Como afirma Oliveira Ascensão, para que uma lei seja interpretativa é necessário que (1) exista uma dúvida na doutrina e/ou jurisprudência quanto ao sentido da lei anterior; (2) que a lei posterior venha a optar por uma das interpretações em contenda, e que (3) a lei posterior tenha por fim interpretar a lei antiga, devendo esse fim resultar inequivocamente do seu texto (cf. Oliveira Ascensão, O Direito.
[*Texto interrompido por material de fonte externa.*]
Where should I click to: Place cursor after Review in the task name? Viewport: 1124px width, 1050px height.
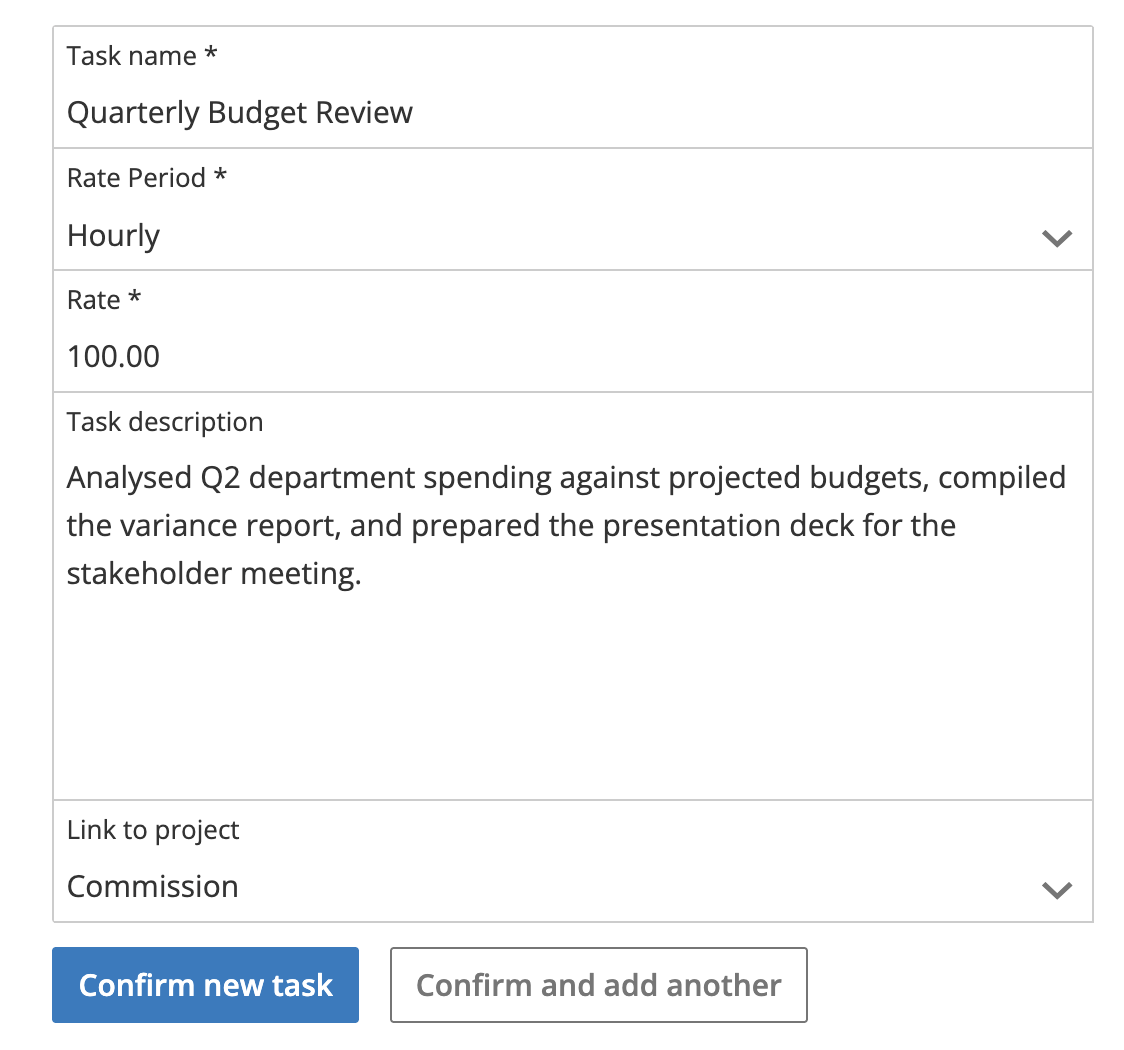pos(415,113)
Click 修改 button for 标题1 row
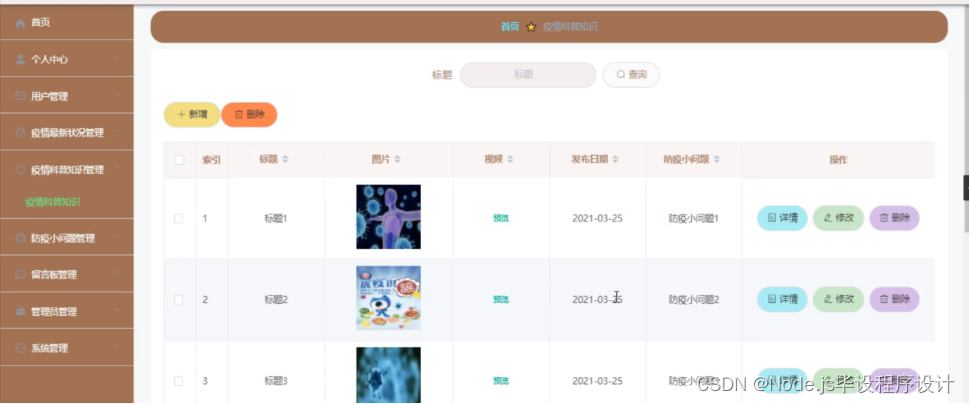The image size is (970, 404). click(x=838, y=218)
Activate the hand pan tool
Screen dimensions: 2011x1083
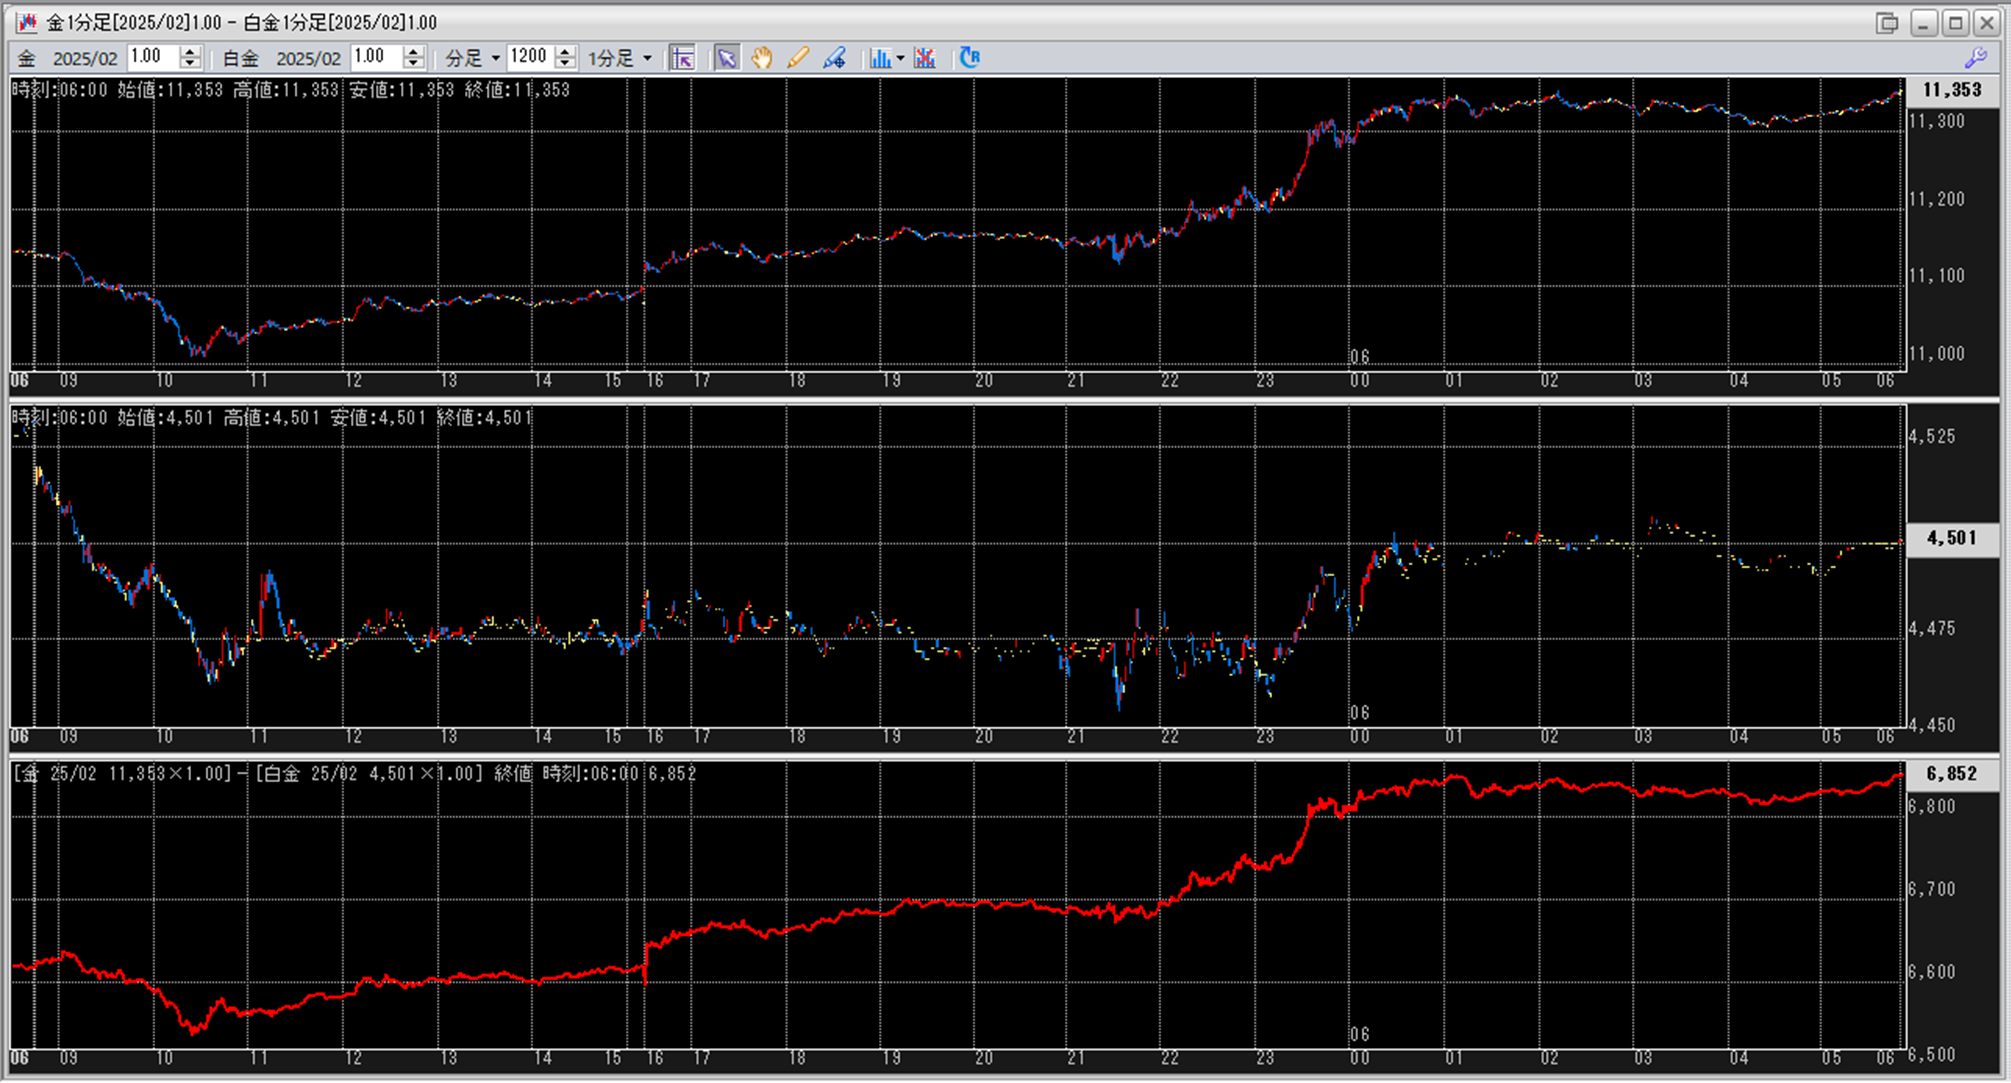tap(762, 58)
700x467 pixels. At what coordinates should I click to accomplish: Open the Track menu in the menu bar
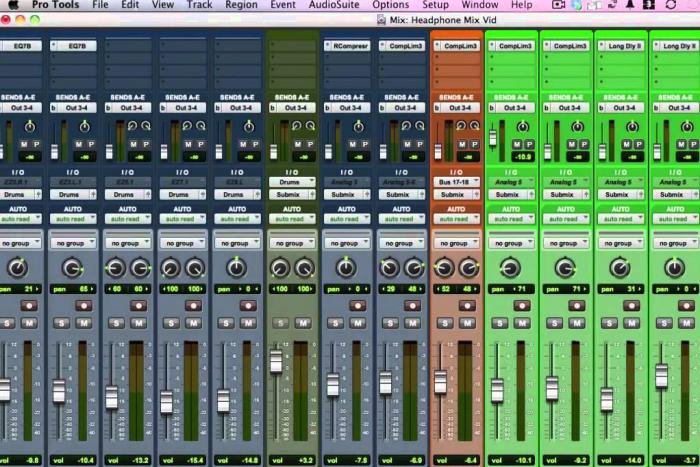pos(199,5)
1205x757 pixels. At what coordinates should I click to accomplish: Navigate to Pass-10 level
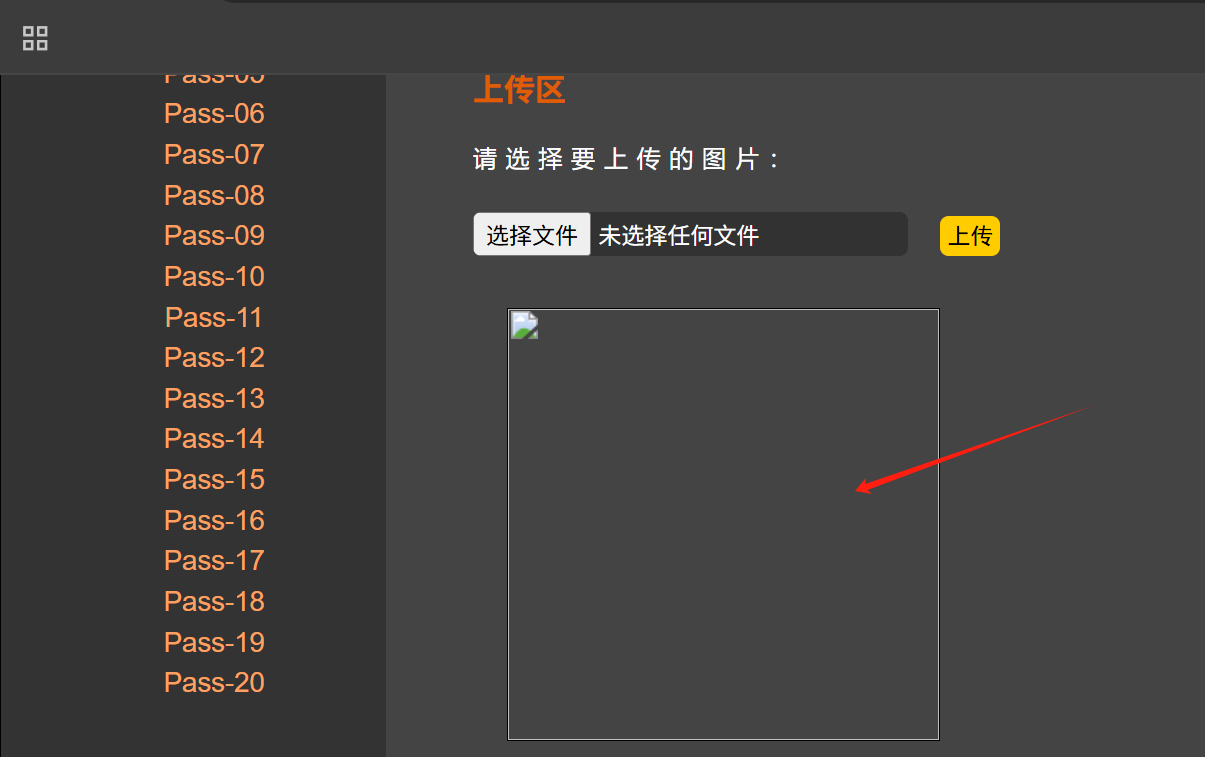[x=214, y=277]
Introdução e Teoria Geral, Almedina, 10.ª ed., 1999, 560-561).

Requisitos que no caso sub iudice se encontram preenchidos.

Ou seja, o Tribunal entende que esta clarificação do legislador tem uma natureza de interpretação autêntica, na medida em que o legislador vem acolher um dos sentidos interpretativos possíveis face à norma anterior (aplicável ao caso dos autos) ao excluir, expressamente, a dedutibilidade das tributações autónomas e fazendo inclusivamente equiparar a natureza deste tributo a IRC. E optou por um dos sentidos possíveis com o fito de esclarecer uma situação duvidosa pré-existente.

O intuito esclarecedor decorre do próprio mandato que foi conferido à Comissão para a Reforma do IRC no sentido de contribuir ativamente para a redução das áreas suscetíveis de litigiosidade, como nos dá conta este trecho do Relatório da Comissão para a Reforma do IRC: “Não obstante se denote alguma melhoria, os dados recentemente disponibilizados acerca do estado da Justiça Fiscal em Portugal permitem concluir que o grau de conflitualidade registado se mantém desajustado às capacidades de resposta da organização judiciária nacional em matéria tributária. A Comissão entende necessário, pois, empreender um esforço de diminuição da litigância fiscal através da introdução de alterações legislativas nas matérias que, muito embora mereçam já um enquadramento jurisdicional estável e sólido, continuam sistematicamente a gerar conflitos nos tribunais fiscais nacionais.”.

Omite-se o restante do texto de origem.